Modifié le 1 juillet 2025.

Directeur de LaRSG
« Le travail, c’est la santé… rien faire, c’est la conserver », chantait Henri Salvador avec l’humour du paradoxe. C’était en 1965. Cette même année, naissait la revue Direction et Gestion des Entreprises, devenue depuis La Revue des Sciences de Gestion. Soixante ans plus tard, le refrain résonne encore, dans un monde où le travail est à la fois revendiqué, transformé, désacralisé… et souvent pathogène.
Nous avons choisi de faire de ce titre de chanson le point de départ de notre numéro 333, deuxième numéro de notre soixantenaire, à la tonalité volontairement libre, critique et inspirée. Car dans « 333 », on entend aussi ce fameux « 33 » qu’on disait chez le docteur !
333 avant notre ère, c’est aussi Alexandre le Grand qui bat Darius III à Issos, ouvrant la voie à la conquête de l’Orient. Ce numéro n’a pas cette ambition, mais se veut à sa manière un point d’inflexion – qui raisonne et résonne – une invitation à regarder autrement nos certitudes, nos normes… et nos pratiques.
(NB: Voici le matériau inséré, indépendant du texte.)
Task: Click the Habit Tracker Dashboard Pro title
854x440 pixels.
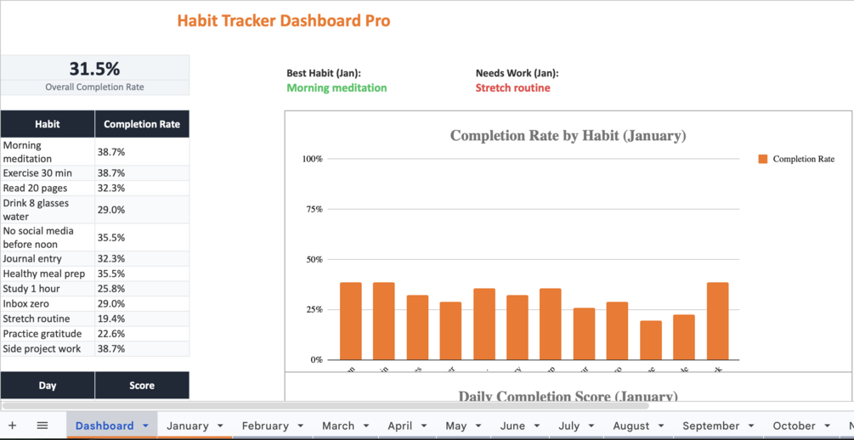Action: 283,21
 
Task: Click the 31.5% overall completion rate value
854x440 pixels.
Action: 94,69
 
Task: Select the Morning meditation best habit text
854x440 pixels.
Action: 337,87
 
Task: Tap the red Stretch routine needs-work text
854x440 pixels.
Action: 512,87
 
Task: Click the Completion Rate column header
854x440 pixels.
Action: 142,124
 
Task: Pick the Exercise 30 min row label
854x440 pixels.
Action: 37,173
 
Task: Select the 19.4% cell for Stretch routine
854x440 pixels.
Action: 111,319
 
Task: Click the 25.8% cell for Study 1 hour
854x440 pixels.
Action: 111,289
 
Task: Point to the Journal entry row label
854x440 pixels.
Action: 32,259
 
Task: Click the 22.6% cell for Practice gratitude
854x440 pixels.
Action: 111,334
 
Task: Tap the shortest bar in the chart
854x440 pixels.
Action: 651,341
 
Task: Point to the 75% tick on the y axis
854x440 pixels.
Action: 314,209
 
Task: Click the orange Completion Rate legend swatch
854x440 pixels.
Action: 763,159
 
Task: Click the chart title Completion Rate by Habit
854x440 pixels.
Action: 568,136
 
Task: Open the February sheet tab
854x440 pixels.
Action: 265,426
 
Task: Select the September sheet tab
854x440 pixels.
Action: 710,426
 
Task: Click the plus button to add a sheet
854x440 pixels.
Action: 13,426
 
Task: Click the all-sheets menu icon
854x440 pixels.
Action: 42,426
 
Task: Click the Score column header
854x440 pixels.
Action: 142,386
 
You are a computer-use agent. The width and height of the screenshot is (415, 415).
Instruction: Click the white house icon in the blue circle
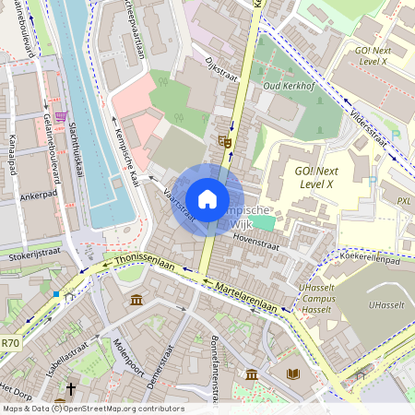pyautogui.click(x=208, y=198)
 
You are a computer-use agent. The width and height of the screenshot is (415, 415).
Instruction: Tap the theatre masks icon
pyautogui.click(x=224, y=140)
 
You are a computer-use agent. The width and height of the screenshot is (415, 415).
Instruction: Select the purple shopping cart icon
pyautogui.click(x=61, y=117)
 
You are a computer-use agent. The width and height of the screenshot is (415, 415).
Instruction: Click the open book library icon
pyautogui.click(x=293, y=374)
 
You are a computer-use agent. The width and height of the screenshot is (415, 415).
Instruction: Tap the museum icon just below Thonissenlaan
pyautogui.click(x=136, y=301)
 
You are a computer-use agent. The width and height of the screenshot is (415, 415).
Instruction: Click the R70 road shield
pyautogui.click(x=10, y=343)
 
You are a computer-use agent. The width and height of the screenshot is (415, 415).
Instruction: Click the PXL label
pyautogui.click(x=404, y=200)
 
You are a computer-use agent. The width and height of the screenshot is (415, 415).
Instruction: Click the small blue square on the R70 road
pyautogui.click(x=56, y=294)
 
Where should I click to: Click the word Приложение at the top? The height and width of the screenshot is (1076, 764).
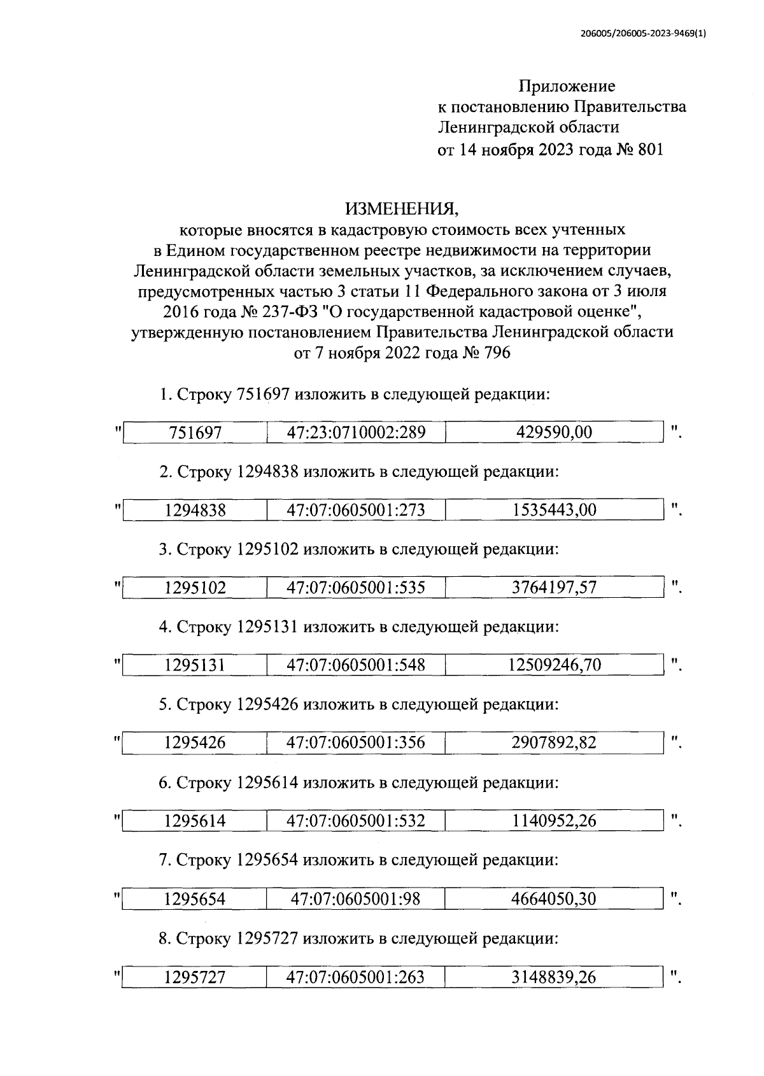[567, 85]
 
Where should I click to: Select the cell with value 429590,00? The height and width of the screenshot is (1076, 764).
[554, 433]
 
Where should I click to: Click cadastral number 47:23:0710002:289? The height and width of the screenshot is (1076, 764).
[356, 433]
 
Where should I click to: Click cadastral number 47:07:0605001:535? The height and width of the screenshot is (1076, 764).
[356, 588]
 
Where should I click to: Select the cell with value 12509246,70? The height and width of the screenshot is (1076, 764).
[554, 666]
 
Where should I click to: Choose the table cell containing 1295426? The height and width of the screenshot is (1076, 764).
[195, 743]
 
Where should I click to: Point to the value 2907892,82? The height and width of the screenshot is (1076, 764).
[554, 743]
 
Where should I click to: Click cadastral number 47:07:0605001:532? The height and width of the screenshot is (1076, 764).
[356, 821]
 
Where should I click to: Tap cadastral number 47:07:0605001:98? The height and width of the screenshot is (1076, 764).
[356, 899]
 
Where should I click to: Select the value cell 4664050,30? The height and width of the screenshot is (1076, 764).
[554, 899]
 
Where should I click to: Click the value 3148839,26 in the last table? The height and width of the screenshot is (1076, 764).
[554, 977]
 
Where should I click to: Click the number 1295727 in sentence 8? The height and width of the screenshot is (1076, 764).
[267, 938]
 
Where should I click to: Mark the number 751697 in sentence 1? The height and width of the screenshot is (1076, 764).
[263, 394]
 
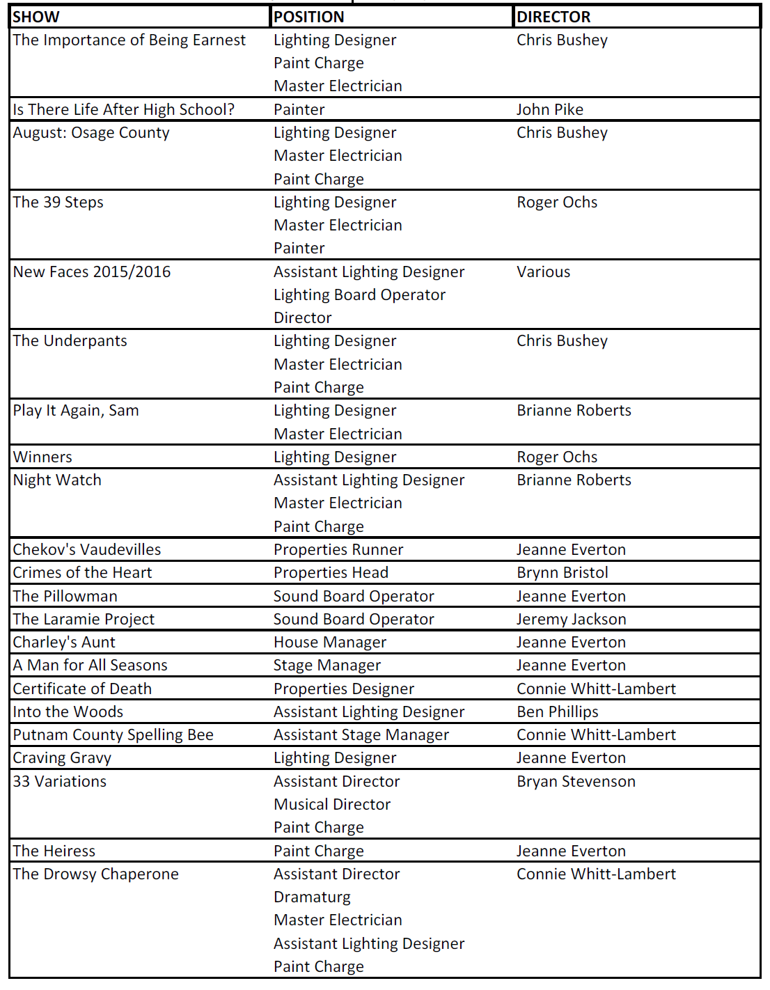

Fidèle à sa tradition d’ouverture à la réflexion, et quelle réflexion : voir ce que la finance ne montre pas, La Revue des Sciences de Gestion s’ouvre par une tribune libre de Jean-Jacques Pluchart, qui présente « Les invisibles de l’emprise de la finance ». Il y évoque l’un des paradoxes les plus puissants du capitalisme contemporain : sa visibilité hégémonique et son invisibilité concrète. À la manière du mythe de la caverne de Platon, l’auteur nous entraîne à la découverte de la « banque de l’ombre », des réseaux de blanchiment, des flux spéculatifs hors radar et de ces puissances anonymes qui structurent les marchés sans visage.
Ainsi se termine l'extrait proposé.